The big package of tax credit extenders rolled out by the House Ways and Means Committee in mid-November is being slimmed down in an attempt to finish it and attach it to the CR that must be passed before the current one expires on December 20th. If that fails, the House and Senate tax writing committees are highly unlikely to give up; they will look for another opportunity early in the new year.
Expanding the electric vehicle tax credit by tens of billions of dollars is still part of the package. This week 33 nonprofit groups led by the American Energy Alliance (and including CEI) sent a letter urging the Senate not to expand the EV credit. The letter notes that:
A recent study found that 79 percent of electric vehicle tax credits were claimed by households with an adjusted gross income of more than $100,000 a year. Further, in 2018, 46 percent of credit eligibility flowed to one state, California, despite it making up just 12 percent of the national market for automobiles…. The fact of the matter is that wealthy coastal new car buyers and companies like Tesla are the primary beneficiaries, while the average American taxpayer is left on the hook.
The package also still includes extensions of the wind production tax credit and the solar investment tax credit. Many supporters of the 2015 extension promised it would be the last one. That was then. If Congress passes an extension of the wind and solar tax credits and President Trump signs it into law, it means that the war on coal has begun again.

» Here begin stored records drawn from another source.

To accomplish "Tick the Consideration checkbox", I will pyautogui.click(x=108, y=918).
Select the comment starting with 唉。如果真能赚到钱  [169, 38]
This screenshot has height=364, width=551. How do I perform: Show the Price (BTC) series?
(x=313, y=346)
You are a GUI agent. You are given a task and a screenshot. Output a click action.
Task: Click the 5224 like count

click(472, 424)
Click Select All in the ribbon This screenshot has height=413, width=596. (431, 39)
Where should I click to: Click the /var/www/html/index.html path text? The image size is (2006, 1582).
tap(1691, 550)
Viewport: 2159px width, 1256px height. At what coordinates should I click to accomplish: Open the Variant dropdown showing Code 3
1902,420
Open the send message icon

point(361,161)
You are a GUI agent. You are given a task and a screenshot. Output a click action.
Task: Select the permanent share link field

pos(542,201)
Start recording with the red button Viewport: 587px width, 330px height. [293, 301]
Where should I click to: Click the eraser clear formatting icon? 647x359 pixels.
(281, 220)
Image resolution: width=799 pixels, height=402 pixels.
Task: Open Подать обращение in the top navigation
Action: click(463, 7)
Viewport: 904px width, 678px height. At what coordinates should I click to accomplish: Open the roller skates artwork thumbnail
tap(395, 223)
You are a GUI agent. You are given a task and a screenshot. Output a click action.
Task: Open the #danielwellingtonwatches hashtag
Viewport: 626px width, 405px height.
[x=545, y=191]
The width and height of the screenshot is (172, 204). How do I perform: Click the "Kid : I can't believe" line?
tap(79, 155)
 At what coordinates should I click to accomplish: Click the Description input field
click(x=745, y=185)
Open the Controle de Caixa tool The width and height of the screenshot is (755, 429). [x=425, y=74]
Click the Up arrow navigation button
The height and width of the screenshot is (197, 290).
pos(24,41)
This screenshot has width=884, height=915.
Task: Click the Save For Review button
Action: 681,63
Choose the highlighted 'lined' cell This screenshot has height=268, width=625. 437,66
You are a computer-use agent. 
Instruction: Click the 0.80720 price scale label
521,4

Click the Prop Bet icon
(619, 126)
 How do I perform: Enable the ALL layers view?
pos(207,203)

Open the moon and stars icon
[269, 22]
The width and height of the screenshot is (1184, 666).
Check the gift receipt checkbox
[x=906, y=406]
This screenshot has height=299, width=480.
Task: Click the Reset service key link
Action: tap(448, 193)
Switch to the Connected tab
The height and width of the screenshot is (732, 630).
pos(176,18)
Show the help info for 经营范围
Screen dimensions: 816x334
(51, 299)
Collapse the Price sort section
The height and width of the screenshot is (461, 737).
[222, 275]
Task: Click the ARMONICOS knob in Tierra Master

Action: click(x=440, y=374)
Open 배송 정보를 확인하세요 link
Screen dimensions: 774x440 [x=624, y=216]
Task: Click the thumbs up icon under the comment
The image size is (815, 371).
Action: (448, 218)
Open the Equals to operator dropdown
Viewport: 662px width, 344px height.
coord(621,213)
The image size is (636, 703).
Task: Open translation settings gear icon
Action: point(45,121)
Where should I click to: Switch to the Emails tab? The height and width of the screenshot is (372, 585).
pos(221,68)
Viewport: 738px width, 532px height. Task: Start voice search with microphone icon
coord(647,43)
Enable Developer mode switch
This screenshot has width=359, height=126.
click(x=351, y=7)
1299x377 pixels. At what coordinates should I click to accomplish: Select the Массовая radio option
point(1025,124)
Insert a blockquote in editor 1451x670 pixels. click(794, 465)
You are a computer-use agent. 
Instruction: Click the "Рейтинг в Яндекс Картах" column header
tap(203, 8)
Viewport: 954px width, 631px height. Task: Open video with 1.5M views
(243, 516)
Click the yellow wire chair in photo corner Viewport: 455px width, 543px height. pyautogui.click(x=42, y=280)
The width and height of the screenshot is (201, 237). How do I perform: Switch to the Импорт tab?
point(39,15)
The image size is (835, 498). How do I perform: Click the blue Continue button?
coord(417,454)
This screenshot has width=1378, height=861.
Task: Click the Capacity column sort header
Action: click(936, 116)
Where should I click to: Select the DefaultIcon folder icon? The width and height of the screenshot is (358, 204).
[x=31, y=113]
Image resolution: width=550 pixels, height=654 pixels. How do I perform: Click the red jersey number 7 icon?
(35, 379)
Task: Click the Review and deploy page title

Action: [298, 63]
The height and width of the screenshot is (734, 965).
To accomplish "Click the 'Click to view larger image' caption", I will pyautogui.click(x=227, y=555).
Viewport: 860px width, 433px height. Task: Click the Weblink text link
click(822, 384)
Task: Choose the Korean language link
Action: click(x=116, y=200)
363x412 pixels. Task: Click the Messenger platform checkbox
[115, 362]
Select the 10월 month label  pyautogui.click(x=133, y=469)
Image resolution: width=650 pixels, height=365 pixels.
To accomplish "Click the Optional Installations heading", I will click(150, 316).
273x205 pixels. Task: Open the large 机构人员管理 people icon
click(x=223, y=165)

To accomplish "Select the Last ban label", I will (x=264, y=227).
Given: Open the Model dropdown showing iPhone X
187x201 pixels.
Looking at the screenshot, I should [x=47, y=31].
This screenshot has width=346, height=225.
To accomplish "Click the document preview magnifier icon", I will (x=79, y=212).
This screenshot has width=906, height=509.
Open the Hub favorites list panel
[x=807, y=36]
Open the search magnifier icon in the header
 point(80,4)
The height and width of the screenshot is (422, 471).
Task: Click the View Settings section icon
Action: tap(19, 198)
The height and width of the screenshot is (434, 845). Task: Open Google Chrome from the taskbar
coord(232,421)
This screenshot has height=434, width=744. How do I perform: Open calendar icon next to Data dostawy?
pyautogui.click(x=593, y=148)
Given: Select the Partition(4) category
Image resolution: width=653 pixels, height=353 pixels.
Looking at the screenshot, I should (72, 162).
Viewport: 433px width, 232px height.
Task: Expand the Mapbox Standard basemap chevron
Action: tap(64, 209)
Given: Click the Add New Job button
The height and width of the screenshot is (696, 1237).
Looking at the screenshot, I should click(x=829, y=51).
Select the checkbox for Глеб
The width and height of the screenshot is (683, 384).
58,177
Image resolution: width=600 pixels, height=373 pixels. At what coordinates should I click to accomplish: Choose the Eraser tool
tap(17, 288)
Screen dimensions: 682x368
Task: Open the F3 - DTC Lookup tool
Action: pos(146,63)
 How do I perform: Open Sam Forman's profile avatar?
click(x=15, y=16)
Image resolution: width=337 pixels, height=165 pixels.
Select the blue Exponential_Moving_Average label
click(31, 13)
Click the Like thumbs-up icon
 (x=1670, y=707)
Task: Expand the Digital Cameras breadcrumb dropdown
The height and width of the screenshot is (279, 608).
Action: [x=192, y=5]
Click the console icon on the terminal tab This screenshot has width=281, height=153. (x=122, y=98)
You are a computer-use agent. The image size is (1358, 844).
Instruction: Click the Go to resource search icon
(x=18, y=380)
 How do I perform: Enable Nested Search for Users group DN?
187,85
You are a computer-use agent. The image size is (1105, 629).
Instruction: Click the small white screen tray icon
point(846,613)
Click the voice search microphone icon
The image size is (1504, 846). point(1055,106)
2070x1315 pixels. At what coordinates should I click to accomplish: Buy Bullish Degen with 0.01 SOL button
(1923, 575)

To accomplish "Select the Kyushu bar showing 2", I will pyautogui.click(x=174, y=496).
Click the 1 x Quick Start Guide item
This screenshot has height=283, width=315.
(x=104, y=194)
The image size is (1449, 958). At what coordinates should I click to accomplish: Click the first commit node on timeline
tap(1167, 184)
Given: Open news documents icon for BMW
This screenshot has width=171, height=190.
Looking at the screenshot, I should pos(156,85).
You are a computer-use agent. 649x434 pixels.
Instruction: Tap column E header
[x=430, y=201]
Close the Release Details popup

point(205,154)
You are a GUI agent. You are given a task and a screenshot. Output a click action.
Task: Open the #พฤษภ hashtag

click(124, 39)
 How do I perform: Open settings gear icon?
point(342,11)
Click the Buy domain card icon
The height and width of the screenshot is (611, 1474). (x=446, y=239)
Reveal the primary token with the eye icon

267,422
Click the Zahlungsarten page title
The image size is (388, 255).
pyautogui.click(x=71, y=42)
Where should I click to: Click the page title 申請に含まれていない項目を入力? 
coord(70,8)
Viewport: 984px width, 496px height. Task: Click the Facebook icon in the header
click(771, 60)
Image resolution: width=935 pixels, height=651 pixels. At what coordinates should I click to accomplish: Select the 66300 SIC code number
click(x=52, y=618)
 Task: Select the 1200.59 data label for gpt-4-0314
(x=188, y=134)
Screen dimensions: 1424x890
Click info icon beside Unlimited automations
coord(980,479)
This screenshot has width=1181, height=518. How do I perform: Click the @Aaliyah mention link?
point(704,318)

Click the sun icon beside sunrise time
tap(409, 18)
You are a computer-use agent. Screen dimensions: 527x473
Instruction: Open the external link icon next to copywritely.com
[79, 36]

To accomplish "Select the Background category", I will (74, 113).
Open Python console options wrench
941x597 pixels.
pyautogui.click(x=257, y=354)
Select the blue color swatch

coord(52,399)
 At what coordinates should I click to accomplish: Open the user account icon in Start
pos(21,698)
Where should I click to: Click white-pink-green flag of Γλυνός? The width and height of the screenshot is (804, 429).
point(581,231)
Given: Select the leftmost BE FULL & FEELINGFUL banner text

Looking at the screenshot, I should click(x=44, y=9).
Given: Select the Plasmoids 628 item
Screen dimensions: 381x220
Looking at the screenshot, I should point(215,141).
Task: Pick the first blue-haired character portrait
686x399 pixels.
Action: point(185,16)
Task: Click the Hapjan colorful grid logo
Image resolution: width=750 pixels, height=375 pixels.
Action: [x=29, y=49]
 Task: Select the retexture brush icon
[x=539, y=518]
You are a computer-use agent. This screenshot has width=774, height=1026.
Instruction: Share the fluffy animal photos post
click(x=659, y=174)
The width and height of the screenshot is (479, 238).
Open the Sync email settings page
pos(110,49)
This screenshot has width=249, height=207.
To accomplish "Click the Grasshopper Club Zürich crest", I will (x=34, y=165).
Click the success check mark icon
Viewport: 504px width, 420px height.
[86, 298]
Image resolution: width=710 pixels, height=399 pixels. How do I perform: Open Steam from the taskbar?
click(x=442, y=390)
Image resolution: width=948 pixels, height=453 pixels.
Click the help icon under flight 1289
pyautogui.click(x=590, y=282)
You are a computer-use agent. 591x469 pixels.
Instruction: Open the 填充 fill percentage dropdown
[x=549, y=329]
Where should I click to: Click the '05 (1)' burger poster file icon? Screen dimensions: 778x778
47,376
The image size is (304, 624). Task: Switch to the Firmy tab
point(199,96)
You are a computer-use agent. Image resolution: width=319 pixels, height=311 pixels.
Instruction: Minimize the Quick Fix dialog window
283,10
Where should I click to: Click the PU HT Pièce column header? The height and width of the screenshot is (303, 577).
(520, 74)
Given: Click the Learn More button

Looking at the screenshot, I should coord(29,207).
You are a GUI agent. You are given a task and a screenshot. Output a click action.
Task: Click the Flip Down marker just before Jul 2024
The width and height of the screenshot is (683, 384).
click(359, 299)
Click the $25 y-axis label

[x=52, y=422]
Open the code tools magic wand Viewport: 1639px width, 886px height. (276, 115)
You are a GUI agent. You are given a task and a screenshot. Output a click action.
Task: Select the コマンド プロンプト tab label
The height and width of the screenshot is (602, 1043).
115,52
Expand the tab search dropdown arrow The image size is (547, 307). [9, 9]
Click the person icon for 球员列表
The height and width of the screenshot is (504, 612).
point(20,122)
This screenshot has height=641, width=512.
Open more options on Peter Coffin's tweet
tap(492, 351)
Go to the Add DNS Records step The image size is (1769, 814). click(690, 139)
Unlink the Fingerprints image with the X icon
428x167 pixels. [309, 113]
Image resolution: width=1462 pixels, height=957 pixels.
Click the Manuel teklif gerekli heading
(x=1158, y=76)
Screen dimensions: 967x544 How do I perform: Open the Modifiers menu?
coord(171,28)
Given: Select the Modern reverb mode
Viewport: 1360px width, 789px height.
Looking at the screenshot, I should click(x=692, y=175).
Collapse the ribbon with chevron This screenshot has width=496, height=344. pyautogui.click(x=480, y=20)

The chances of the House getting the Senate to approve large parts of its package are increased by the fact that the chairman of the Senate Finance Committee, Sen. Charles Grassley (R-IA), seems determined to restore the $1 a gallon tax credit for biodiesel. The biodiesel industry would like to have their credit, which expired at the end of 2017, restored retroactively for the past two years and extended to the end of 2020.